* What is expected:
Below are records to write out again, exactly as they read.
════════
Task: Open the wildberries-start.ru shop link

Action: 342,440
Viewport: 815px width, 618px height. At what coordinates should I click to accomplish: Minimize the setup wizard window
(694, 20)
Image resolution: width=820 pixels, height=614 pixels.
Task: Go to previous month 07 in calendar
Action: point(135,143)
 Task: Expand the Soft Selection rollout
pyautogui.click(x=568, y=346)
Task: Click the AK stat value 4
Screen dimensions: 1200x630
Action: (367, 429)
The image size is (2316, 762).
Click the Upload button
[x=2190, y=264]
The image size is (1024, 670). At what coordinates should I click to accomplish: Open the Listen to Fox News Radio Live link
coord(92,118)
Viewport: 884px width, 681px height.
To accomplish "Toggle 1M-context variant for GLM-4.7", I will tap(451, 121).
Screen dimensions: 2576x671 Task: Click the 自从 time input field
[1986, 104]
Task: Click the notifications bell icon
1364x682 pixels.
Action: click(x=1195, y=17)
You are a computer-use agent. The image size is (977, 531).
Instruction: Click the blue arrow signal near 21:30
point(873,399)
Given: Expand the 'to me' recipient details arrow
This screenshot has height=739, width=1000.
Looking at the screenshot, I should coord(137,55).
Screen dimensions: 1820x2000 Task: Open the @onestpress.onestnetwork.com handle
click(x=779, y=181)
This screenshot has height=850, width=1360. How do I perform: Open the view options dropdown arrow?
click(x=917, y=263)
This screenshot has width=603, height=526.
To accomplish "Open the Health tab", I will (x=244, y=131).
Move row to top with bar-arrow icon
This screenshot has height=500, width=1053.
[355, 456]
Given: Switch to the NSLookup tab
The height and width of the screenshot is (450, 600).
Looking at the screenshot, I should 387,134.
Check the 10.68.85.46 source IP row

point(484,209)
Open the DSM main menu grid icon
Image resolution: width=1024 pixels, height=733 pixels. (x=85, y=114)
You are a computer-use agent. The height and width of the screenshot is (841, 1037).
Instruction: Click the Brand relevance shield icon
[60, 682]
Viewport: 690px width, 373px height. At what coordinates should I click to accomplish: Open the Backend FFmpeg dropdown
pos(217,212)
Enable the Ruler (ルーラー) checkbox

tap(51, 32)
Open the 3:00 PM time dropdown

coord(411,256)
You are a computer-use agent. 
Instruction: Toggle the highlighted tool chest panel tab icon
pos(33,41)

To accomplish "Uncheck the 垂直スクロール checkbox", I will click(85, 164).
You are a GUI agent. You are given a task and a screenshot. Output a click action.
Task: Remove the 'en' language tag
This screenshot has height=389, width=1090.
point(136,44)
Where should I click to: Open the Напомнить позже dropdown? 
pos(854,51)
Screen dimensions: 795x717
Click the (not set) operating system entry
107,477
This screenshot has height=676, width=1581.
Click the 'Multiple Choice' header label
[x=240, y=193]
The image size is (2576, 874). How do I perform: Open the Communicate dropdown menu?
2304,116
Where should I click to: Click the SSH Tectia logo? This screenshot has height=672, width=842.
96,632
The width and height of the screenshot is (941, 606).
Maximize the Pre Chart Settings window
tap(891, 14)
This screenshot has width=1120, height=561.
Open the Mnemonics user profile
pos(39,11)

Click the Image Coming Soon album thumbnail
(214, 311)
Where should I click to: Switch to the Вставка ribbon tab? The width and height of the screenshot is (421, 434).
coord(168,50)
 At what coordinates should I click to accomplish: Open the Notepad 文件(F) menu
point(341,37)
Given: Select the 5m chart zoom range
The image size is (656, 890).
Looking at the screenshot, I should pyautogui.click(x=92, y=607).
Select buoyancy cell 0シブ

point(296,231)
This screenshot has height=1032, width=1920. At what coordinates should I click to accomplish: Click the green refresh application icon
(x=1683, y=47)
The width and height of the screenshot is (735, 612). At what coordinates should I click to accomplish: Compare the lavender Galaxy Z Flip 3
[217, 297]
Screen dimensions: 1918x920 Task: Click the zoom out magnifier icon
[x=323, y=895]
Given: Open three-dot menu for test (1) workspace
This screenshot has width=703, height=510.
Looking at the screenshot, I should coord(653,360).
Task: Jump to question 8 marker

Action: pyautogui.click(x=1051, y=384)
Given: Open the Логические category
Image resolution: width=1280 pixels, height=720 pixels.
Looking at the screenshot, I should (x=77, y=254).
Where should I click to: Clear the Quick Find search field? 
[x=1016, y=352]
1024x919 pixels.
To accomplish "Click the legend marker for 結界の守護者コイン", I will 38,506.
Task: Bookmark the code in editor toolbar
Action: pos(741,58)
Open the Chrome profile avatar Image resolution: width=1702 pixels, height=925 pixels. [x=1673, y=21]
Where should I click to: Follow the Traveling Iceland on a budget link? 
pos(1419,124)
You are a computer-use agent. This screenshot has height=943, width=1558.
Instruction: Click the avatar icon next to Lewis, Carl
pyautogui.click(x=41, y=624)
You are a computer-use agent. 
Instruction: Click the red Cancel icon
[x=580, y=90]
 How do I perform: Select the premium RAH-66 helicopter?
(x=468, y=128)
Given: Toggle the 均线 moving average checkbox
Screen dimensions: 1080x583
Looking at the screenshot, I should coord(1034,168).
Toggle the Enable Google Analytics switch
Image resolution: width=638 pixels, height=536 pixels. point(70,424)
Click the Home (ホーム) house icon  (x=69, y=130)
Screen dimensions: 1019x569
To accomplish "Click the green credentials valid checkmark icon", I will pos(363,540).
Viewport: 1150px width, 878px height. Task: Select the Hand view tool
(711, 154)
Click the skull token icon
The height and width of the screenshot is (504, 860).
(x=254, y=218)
════════
* Answer to the exercise:
Task: Open the wildberries-start.ru shop link

Action: 342,440
Viewport: 815px width, 618px height. At what coordinates should I click to accomplish: Minimize the setup wizard window
(694, 20)
Image resolution: width=820 pixels, height=614 pixels.
Task: Go to previous month 07 in calendar
Action: point(135,143)
 Task: Expand the Soft Selection rollout
pyautogui.click(x=568, y=346)
Task: Click the AK stat value 4
Screen dimensions: 1200x630
Action: (367, 429)
The image size is (2316, 762).
Click the Upload button
[x=2190, y=264]
The image size is (1024, 670). At what coordinates should I click to accomplish: Open the Listen to Fox News Radio Live link
coord(92,118)
Viewport: 884px width, 681px height.
To accomplish "Toggle 1M-context variant for GLM-4.7", I will tap(451, 121).
Screen dimensions: 2576x671 Task: Click the 自从 time input field
[1986, 104]
Task: Click the notifications bell icon
1364x682 pixels.
Action: click(x=1195, y=17)
You are a computer-use agent. The image size is (977, 531).
Instruction: Click the blue arrow signal near 21:30
point(873,399)
Given: Expand the 'to me' recipient details arrow
This screenshot has height=739, width=1000.
Looking at the screenshot, I should coord(137,55).
Screen dimensions: 1820x2000 Task: Open the @onestpress.onestnetwork.com handle
click(x=779, y=181)
This screenshot has height=850, width=1360. How do I perform: Open the view options dropdown arrow?
click(x=917, y=263)
This screenshot has width=603, height=526.
To accomplish "Open the Health tab", I will (x=244, y=131).
Move row to top with bar-arrow icon
This screenshot has height=500, width=1053.
[355, 456]
Given: Switch to the NSLookup tab
The height and width of the screenshot is (450, 600).
Looking at the screenshot, I should 387,134.
Check the 10.68.85.46 source IP row

point(484,209)
Open the DSM main menu grid icon
Image resolution: width=1024 pixels, height=733 pixels. (x=85, y=114)
You are a computer-use agent. The height and width of the screenshot is (841, 1037).
Instruction: Click the Brand relevance shield icon
[60, 682]
Viewport: 690px width, 373px height. At what coordinates should I click to accomplish: Open the Backend FFmpeg dropdown
pos(217,212)
Enable the Ruler (ルーラー) checkbox

tap(51, 32)
Open the 3:00 PM time dropdown

coord(411,256)
You are a computer-use agent. 
Instruction: Toggle the highlighted tool chest panel tab icon
pos(33,41)

To accomplish "Uncheck the 垂直スクロール checkbox", I will click(85, 164).
You are a GUI agent. You are given a task and a screenshot. Output a click action.
Task: Remove the 'en' language tag
This screenshot has height=389, width=1090.
point(136,44)
Where should I click to: Open the Напомнить позже dropdown? 
pos(854,51)
Screen dimensions: 795x717
Click the (not set) operating system entry
107,477
This screenshot has height=676, width=1581.
Click the 'Multiple Choice' header label
[x=240, y=193]
The image size is (2576, 874). How do I perform: Open the Communicate dropdown menu?
2304,116
Where should I click to: Click the SSH Tectia logo? This screenshot has height=672, width=842.
96,632
The width and height of the screenshot is (941, 606).
Maximize the Pre Chart Settings window
tap(891, 14)
This screenshot has width=1120, height=561.
Open the Mnemonics user profile
pos(39,11)

Click the Image Coming Soon album thumbnail
(214, 311)
Where should I click to: Switch to the Вставка ribbon tab? The width and height of the screenshot is (421, 434).
coord(168,50)
 At what coordinates should I click to accomplish: Open the Notepad 文件(F) menu
point(341,37)
Given: Select the 5m chart zoom range
The image size is (656, 890).
Looking at the screenshot, I should pyautogui.click(x=92, y=607).
Select buoyancy cell 0シブ

point(296,231)
This screenshot has height=1032, width=1920. At what coordinates should I click to accomplish: Click the green refresh application icon
(x=1683, y=47)
The width and height of the screenshot is (735, 612). At what coordinates should I click to accomplish: Compare the lavender Galaxy Z Flip 3
[217, 297]
Screen dimensions: 1918x920 Task: Click the zoom out magnifier icon
[x=323, y=895]
Given: Open three-dot menu for test (1) workspace
This screenshot has width=703, height=510.
Looking at the screenshot, I should coord(653,360).
Task: Jump to question 8 marker

Action: pyautogui.click(x=1051, y=384)
Given: Open the Логические category
Image resolution: width=1280 pixels, height=720 pixels.
Looking at the screenshot, I should (x=77, y=254).
Where should I click to: Clear the Quick Find search field? 
[x=1016, y=352]
1024x919 pixels.
To accomplish "Click the legend marker for 結界の守護者コイン", I will 38,506.
Task: Bookmark the code in editor toolbar
Action: pos(741,58)
Open the Chrome profile avatar Image resolution: width=1702 pixels, height=925 pixels. [x=1673, y=21]
Where should I click to: Follow the Traveling Iceland on a budget link? 
pos(1419,124)
You are a computer-use agent. This screenshot has height=943, width=1558.
Instruction: Click the avatar icon next to Lewis, Carl
pyautogui.click(x=41, y=624)
You are a computer-use agent. 
Instruction: Click the red Cancel icon
[x=580, y=90]
 How do I perform: Select the premium RAH-66 helicopter?
(x=468, y=128)
Given: Toggle the 均线 moving average checkbox
Screen dimensions: 1080x583
Looking at the screenshot, I should coord(1034,168).
Toggle the Enable Google Analytics switch
Image resolution: width=638 pixels, height=536 pixels. point(70,424)
Click the Home (ホーム) house icon  (x=69, y=130)
Screen dimensions: 1019x569
To accomplish "Click the green credentials valid checkmark icon", I will pos(363,540).
Viewport: 1150px width, 878px height. Task: Select the Hand view tool
(711, 154)
Click the skull token icon
The height and width of the screenshot is (504, 860).
(x=254, y=218)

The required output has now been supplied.